Боцман глядел на их работу и покачивал головой, что-то про себя соображая. Потом взглянул на небо, прищурился и перевел взгляд на горизонт. Море, гладкое, без морщинки, как масло, лоснилось на солнце и тоже, казалось, еле дышало от нестерпимого зноя.
— Мертвый штиль, — сказал боцман. — Ух, как бы не сорвалась ночью погода!
— Ничего, ничего, — затараторил хозяин, выходя из каюты, — бриз, бриз будет, хорошо пойдем. Веселей шевелись! — крикнул он матросам и побежал по палубе зачем-то нагонять отправителя.
* * *
Наконец кончили погрузку. Судно «Два друга» оттянулось на середину порта. Ждали ветра.
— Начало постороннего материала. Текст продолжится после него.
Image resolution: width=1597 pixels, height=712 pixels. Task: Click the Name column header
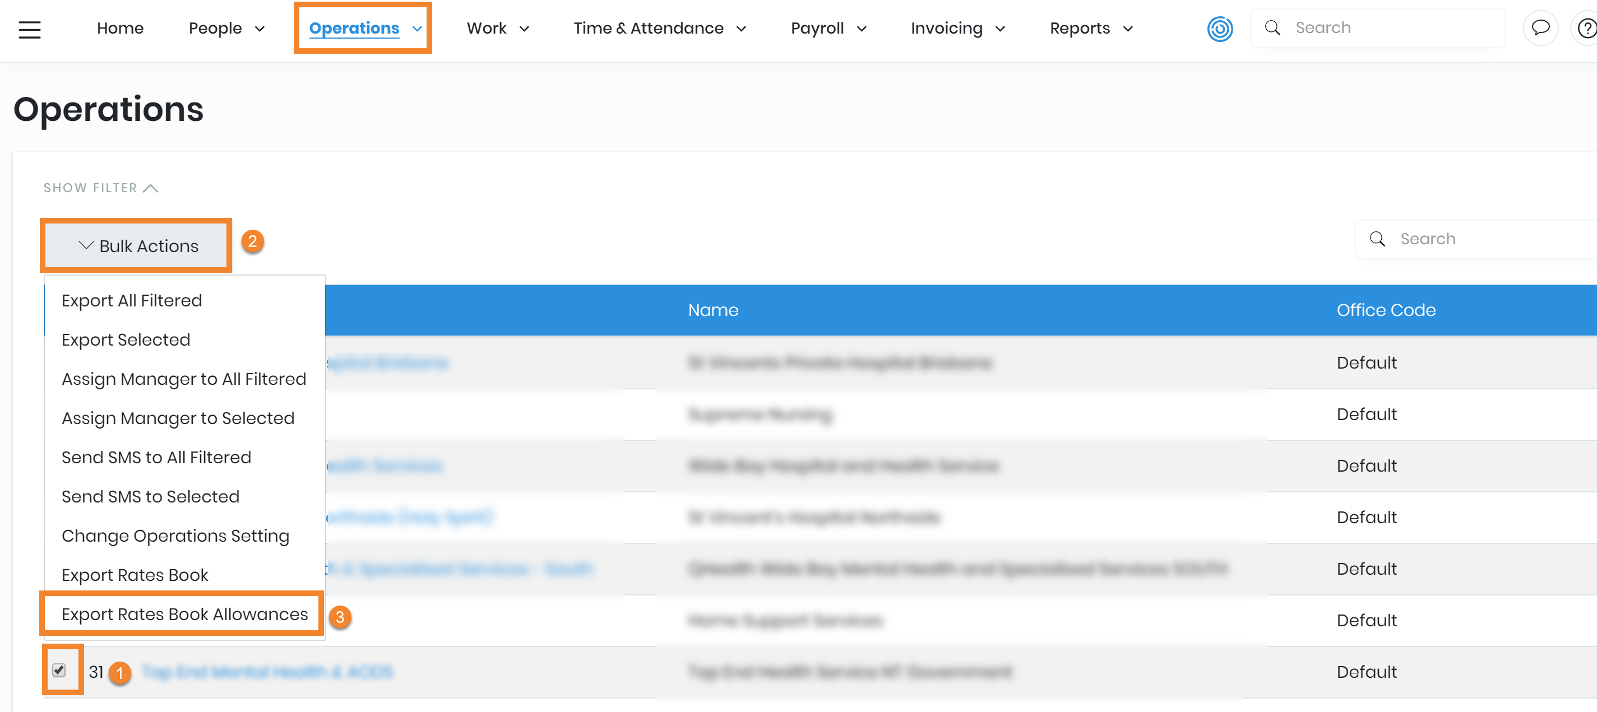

Солнце зашло, а жара не спадала. Все пятеро матросов стояли у борта, курили и сплевывали в воду. В порту зажглись огоньки, и красным глазом вспыхнул на рейде маяк. Красной змеей извивалось его отражение в воде.
— А это что у тебя в ящике, Настя, куклы? — спросил Ковалев девочку.
Большой ящик стоял на палубе у борта, и девочка поминутно в него заглядывала через дверцу вверху.
— Нет, зайчик живой, — ответила Настя с гордостью.
— Да ну? — сказал Ковалев и запустил в ящик руку.
Он вытащил за уши большого зайца. Девочка закричала и потянулась руками. Но она сейчас же успокоилась: матрос ловко посадил зайца на руки и стал бережно гладить своей огромной ладонью.
— Вот и жаркое, — сказал подошедший сзади матрос Дмитрий.
Настя испуганно поглядела на Дмитрия и перевела глаза на Ковалева.
— Не дадим, не бойся! — сказал матрос. — Это он шутит.
— А если буря будет, — спросила девочка, — страшная-престрашная, заиньку захлестнет волной?
— Мы его тогда в каюту к деду занесем, — утешал ее Ковалев.
— Ковалев! — раздался голос хозяина. — Дмитрий! Шлюпку на палубу!
Ковалев быстро сунул зайца обратно в ящик и пошел исполнять приказание. Настя теперь не отходила от Ковалева. Ей казалось, что Ковалев главный: такой громадный и за зайчика заступился.
Шлюпку вытащили и вверх дном уложили на палубе поверх черепицы.
Вот жарким дыханием пахнул с берега бриз. Судно ожило. Все зашевелились. Матросы взялись за коромысло ручного брашпиля и, поругиваясь и отдуваясь, выкатили якорь. Поставили паруса, и «Два друга» медленно прокатилось в ворота порта. Бриз усилился и ходко гнал судно вдоль берега. Вот уже далеко за кормой остался красный глаз маяка. Усталые люди спешили в койки.
Ковалев стоял на руле.
— Смотри, Гришка, за ветром! Ненадежная погода, — говорил ему боцман.